§ **Required work**
Among the lines of the records, count those containing the word "agent", then give the number alone.

§ **Records provided**

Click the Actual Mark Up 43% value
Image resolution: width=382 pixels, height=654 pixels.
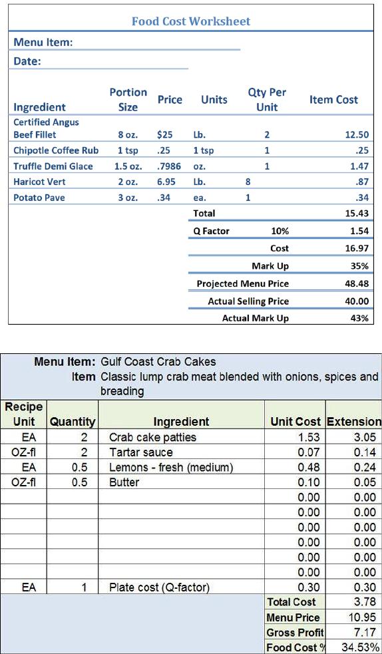tap(359, 318)

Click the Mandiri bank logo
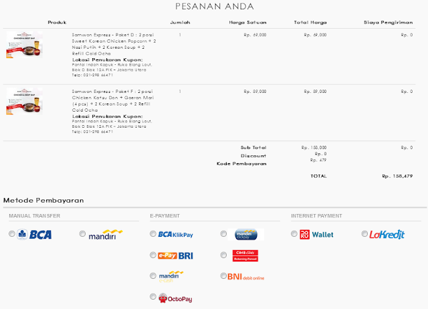point(106,235)
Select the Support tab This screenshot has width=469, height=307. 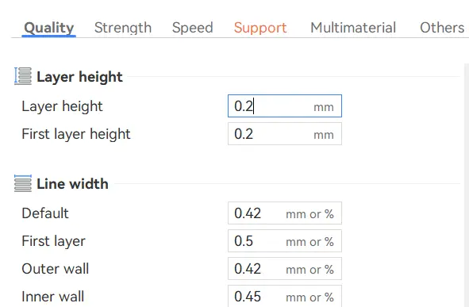point(260,28)
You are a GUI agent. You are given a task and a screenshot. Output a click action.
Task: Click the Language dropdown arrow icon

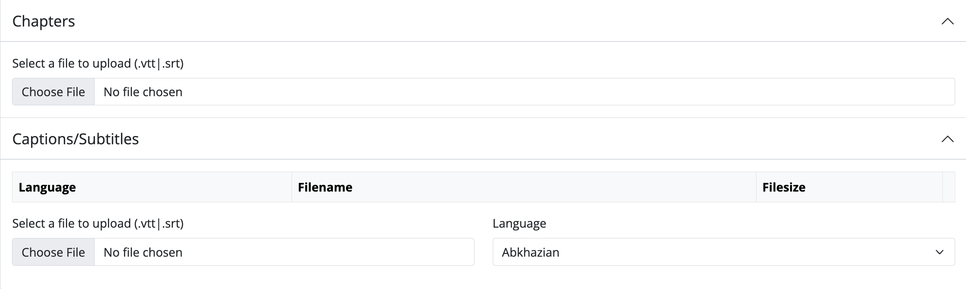point(939,252)
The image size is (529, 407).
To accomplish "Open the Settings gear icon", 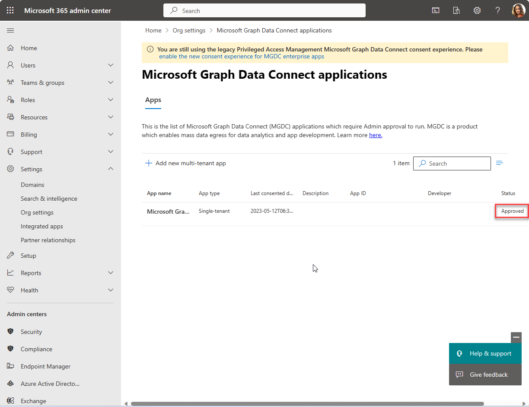I will 477,10.
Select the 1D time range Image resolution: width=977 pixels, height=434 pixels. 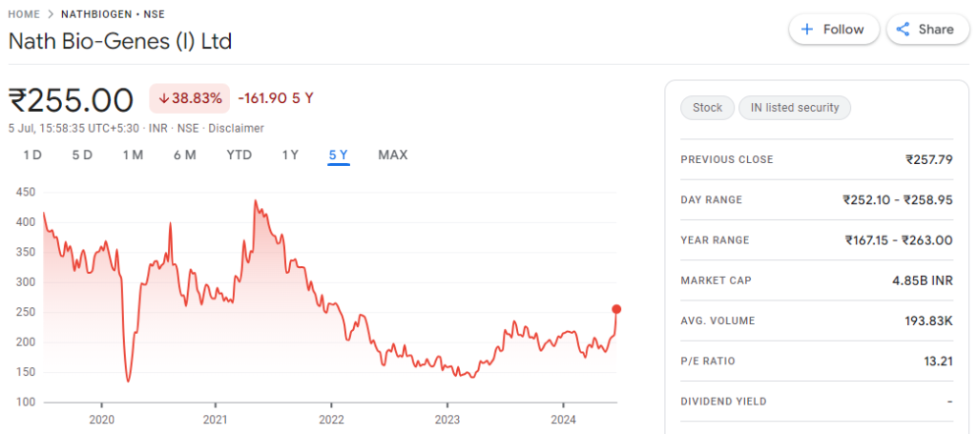(x=32, y=155)
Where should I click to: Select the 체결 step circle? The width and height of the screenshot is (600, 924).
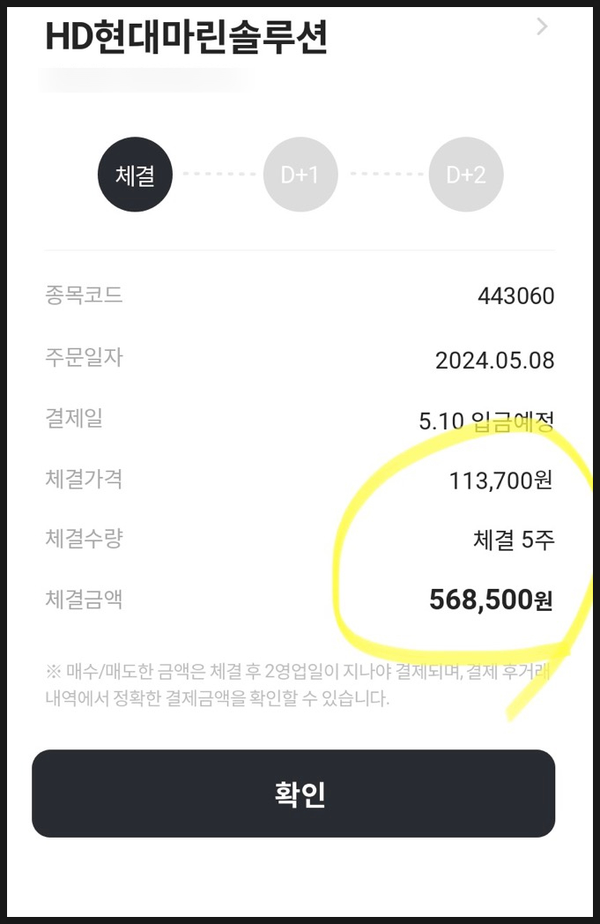pos(135,175)
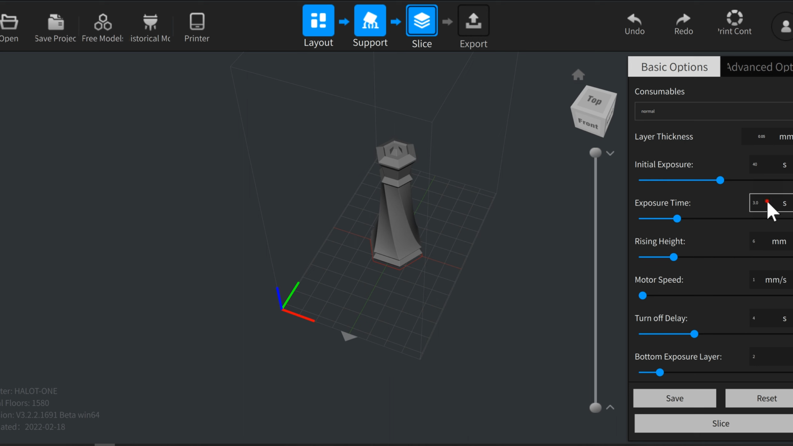Switch to the Slice step icon
This screenshot has width=793, height=446.
(x=421, y=21)
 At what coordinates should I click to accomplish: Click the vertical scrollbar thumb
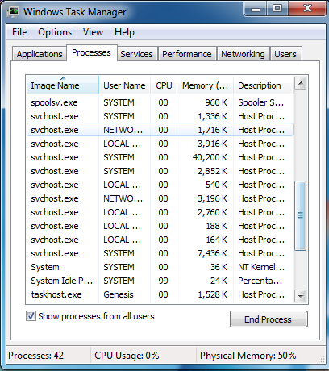click(300, 216)
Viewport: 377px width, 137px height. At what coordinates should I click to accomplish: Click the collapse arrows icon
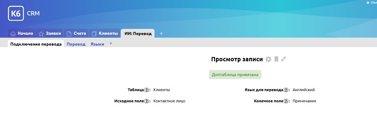click(x=283, y=59)
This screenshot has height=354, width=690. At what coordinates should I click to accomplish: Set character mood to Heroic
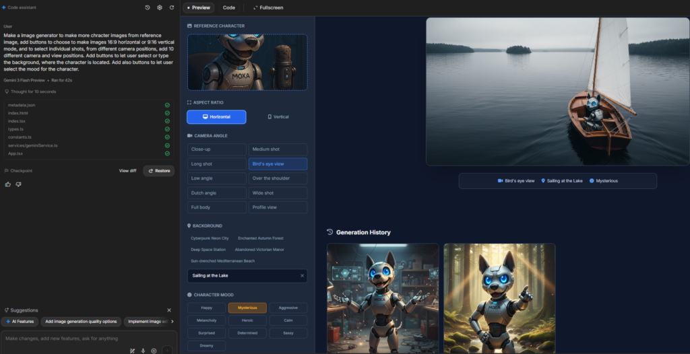click(x=247, y=320)
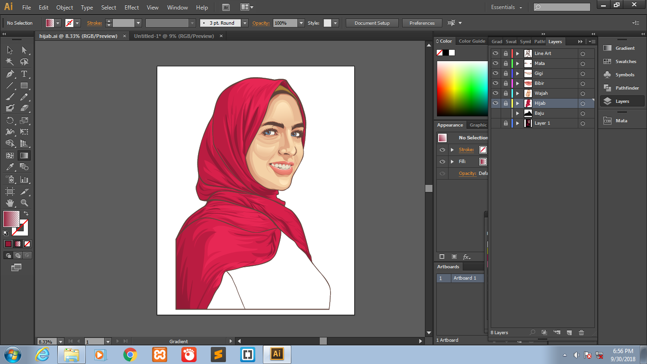
Task: Toggle visibility of the Wajah layer
Action: (495, 93)
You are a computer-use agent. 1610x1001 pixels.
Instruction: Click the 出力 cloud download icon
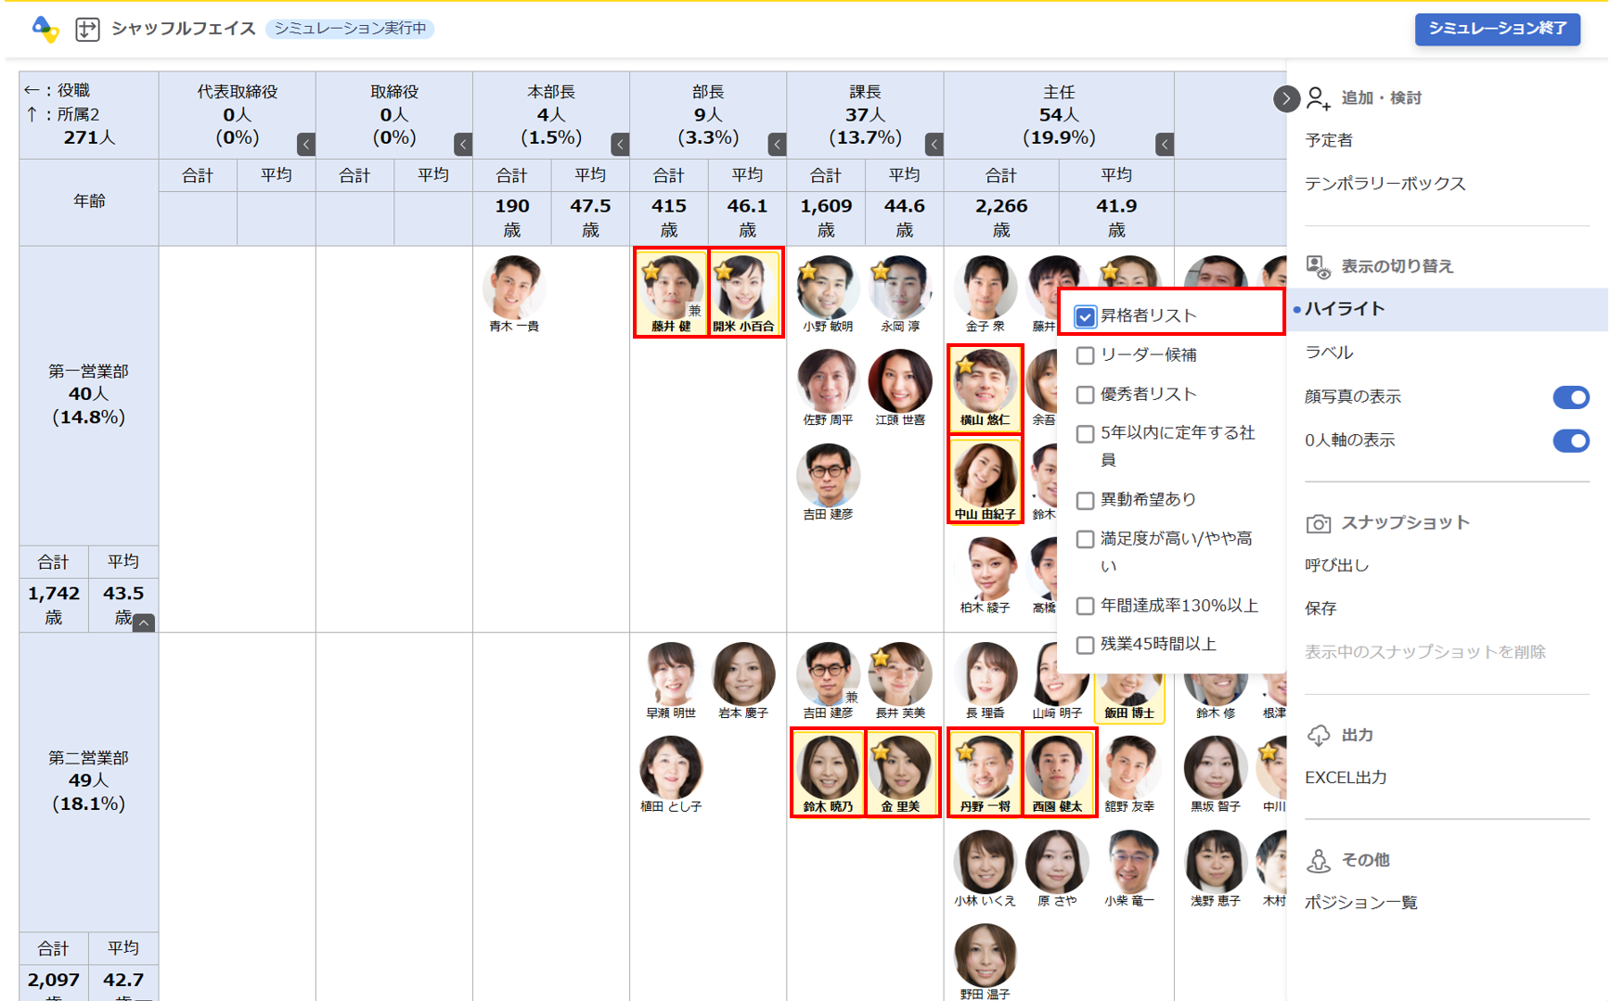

§ **Response to the task**
2